This is an important and interesting question. It is a tough question, too. It is as simple as it is powerful. I watched the video, but could not get much, to answer this question.
It is easier to answer the question if we invoke the second law. However, we shall answer the question using the first law alone.
To make things simpler, we assume closed system of an ideal gas. When we subject this system to adiabatic expansion, there exist a number of possible final values of V that the system could assume for a given ΔU. In other words, many number of values of delta V correspond to a given value of ΔU (or ΔT).The least value of ΔV corresponds to the reversible process and maximum output of work from the system.This is one extreme. For an irriversible expansion, the output of work would be lower - the greater the irreversibility the lower the output work - maximum irreversibility (free expansion) results in the least out put (zero) work.This is the other extreme.
If the system goes from state A to state B in a reversible adiabatic expansion for a given value of ΔU (or ΔT), it goes from state A to state X (≠ B) in an irreversible expansion for the same value of ΔU . It is impossible to take the system from state X to state B by any adiabatic process - reversible or irreversible. (This is what Caratheodory statement of second law states). The process that takes the system from state X to state B must necessarily involve heat interaction.

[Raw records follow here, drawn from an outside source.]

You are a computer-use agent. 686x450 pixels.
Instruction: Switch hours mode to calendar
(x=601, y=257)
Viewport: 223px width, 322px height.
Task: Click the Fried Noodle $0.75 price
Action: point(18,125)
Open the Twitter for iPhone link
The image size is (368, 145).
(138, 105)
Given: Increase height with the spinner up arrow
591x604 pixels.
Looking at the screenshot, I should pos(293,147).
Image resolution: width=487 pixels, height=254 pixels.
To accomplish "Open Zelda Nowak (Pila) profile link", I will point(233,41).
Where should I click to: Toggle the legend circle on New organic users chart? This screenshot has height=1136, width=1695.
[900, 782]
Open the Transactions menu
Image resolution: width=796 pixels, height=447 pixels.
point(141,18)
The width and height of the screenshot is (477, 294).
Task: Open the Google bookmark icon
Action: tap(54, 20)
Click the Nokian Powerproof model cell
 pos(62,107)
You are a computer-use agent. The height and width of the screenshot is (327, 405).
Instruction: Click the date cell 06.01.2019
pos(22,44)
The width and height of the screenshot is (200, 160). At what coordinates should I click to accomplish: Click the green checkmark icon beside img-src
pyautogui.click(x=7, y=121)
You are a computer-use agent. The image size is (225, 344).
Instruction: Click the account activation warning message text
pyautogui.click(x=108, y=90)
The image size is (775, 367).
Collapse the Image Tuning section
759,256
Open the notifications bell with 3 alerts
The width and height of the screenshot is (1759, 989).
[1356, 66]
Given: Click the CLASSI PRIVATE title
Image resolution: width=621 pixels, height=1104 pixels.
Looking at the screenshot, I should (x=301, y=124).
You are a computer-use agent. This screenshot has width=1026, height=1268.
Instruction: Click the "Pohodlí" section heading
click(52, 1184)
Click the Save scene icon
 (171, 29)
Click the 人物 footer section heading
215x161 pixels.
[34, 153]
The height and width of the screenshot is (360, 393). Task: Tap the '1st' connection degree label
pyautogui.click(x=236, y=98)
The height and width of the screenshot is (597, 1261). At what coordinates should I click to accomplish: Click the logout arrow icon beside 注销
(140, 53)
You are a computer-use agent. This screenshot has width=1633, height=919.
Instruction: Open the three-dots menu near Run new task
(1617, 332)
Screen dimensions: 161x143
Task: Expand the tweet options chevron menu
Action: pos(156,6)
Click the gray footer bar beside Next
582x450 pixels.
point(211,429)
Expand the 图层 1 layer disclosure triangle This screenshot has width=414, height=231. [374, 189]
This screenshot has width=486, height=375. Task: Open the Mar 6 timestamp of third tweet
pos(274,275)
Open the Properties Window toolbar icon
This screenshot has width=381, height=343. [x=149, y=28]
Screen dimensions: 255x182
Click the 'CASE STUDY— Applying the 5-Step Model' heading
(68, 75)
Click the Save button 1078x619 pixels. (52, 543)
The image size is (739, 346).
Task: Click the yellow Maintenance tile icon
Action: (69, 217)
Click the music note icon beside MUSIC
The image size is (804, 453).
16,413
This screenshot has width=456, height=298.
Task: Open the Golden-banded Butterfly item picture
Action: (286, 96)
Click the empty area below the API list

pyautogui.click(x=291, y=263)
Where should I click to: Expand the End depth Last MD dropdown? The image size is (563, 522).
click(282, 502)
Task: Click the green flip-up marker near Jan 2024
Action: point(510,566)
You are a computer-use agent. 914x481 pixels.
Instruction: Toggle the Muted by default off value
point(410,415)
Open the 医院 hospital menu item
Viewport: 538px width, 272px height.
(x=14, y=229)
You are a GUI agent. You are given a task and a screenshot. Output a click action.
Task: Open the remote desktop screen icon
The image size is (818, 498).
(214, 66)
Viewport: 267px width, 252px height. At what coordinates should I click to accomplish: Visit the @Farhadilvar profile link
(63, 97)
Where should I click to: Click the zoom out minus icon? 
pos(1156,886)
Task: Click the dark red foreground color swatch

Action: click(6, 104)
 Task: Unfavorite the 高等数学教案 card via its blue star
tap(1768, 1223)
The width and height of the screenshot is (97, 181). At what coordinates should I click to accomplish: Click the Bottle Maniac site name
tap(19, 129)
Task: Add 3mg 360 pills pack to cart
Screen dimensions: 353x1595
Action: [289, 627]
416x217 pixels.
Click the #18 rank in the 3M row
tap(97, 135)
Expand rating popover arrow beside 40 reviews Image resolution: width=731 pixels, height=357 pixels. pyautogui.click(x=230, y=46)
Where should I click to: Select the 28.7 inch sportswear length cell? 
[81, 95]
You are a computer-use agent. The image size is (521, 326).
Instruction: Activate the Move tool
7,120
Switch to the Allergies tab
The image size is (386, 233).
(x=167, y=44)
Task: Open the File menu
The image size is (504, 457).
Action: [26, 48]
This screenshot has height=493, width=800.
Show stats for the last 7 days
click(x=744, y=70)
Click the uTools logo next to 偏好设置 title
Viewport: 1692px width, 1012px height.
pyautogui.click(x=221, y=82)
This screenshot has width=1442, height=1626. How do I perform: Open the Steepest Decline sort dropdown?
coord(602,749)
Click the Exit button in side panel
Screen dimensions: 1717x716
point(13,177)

Since U is a state function, ΔU from A to B is same for the direct process A to B and the indirect process from A to B via X. However, for the direct (reversible) process ΔU = W, but for the irreversible process via X, ΔU = (W' + Q) = W, Q ≠ 0. Q is the heat rejected to the surroundings in going from X to B.
Thus, we see that ΔU for a process from A to B is equal to W only for a reversible adiabatic process of a closed system, where as, for an irreversible process ΔU ≠ W' for the same end points of the path.
The essential point to note is that the end points of the reversible and irreversible processes must be the same to discuss the question under consideration. With this proviso, we see that ΔU= W for a reversible adiabatic process and ΔU ≠ W' for an irreversible adiabatic process.